__Exercise goal__. Reproduce the listing below word for word, from its first line through the line that contains "click(x=718, y=473)", including both of those lines.

BEGIN Task input

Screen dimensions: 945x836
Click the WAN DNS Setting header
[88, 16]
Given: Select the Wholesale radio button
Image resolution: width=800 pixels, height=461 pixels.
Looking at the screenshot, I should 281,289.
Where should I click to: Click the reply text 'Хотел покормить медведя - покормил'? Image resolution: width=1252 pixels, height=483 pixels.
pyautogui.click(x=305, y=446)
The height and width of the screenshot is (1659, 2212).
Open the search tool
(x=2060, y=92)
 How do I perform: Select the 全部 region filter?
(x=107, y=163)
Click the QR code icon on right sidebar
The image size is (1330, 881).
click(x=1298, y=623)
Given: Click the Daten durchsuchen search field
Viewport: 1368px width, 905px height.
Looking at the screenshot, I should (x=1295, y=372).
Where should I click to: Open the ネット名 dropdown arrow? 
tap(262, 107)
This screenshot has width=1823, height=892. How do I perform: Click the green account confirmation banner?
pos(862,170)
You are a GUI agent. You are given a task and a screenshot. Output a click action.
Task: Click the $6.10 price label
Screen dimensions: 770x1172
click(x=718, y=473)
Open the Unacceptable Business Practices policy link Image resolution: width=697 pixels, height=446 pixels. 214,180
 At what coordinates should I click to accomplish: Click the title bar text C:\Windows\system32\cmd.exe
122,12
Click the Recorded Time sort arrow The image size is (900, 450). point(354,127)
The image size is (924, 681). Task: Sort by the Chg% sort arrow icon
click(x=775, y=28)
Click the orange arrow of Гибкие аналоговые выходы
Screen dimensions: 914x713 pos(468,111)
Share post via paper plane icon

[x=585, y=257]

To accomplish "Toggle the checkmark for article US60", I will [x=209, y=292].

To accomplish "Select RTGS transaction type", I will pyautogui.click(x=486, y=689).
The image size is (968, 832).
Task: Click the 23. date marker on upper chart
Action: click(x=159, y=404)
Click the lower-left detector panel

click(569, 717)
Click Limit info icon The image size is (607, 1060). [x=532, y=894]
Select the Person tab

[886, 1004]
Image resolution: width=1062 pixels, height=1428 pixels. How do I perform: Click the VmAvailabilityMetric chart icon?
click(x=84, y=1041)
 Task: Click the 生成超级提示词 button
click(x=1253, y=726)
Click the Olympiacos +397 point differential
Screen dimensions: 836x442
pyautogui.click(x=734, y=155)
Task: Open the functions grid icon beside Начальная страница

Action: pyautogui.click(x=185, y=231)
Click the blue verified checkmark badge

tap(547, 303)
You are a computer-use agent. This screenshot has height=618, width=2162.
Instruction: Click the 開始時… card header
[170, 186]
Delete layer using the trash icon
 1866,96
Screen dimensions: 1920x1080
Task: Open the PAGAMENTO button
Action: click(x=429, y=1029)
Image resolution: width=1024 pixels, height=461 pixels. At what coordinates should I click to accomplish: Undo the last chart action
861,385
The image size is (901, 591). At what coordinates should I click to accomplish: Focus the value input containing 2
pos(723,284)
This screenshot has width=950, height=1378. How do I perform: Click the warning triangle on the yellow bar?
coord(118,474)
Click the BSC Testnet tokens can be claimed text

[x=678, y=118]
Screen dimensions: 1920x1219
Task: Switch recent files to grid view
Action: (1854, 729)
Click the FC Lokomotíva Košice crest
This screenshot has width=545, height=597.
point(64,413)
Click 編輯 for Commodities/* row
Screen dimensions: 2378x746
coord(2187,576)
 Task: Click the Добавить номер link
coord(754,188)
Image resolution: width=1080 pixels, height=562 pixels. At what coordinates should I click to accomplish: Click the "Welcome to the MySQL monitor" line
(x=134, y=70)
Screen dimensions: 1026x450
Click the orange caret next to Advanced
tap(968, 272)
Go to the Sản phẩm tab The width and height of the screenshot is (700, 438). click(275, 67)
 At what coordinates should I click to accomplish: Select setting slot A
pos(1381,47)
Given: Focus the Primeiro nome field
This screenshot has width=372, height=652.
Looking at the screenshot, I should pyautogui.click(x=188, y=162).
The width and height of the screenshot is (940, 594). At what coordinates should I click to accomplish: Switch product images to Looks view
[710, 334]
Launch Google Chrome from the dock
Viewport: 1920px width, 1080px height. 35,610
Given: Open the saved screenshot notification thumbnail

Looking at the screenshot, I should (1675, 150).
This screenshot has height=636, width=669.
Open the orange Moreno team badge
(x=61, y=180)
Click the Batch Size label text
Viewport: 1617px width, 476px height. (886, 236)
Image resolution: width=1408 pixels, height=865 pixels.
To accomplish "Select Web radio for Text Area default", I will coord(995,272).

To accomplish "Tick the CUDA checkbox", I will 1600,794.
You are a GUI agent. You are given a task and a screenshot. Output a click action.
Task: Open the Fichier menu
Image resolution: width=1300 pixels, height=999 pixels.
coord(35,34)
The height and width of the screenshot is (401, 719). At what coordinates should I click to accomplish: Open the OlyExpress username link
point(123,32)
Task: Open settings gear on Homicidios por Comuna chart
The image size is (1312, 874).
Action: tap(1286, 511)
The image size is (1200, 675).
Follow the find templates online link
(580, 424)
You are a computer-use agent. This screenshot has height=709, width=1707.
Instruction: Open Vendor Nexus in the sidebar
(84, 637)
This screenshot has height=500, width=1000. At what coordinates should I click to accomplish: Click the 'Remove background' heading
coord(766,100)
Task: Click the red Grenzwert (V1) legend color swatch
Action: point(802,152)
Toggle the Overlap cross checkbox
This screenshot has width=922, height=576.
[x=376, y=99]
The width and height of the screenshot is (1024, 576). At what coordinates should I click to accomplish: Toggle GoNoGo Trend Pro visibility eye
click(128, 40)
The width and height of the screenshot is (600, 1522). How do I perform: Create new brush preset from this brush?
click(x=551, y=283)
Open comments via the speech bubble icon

END Task input

__Expected answer__.
Screen dimensions: 945x836
Click the WAN DNS Setting header
[88, 16]
Given: Select the Wholesale radio button
Image resolution: width=800 pixels, height=461 pixels.
Looking at the screenshot, I should 281,289.
Where should I click to: Click the reply text 'Хотел покормить медведя - покормил'? Image resolution: width=1252 pixels, height=483 pixels.
pyautogui.click(x=305, y=446)
The height and width of the screenshot is (1659, 2212).
Open the search tool
(x=2060, y=92)
 How do I perform: Select the 全部 region filter?
(x=107, y=163)
Click the QR code icon on right sidebar
The image size is (1330, 881).
click(x=1298, y=623)
Given: Click the Daten durchsuchen search field
Viewport: 1368px width, 905px height.
Looking at the screenshot, I should (x=1295, y=372).
Where should I click to: Open the ネット名 dropdown arrow? 
tap(262, 107)
This screenshot has width=1823, height=892. How do I perform: Click the green account confirmation banner?
pos(862,170)
You are a GUI agent. You are given a task and a screenshot. Output a click action.
Task: Click the $6.10 price label
Screen dimensions: 770x1172
click(x=718, y=473)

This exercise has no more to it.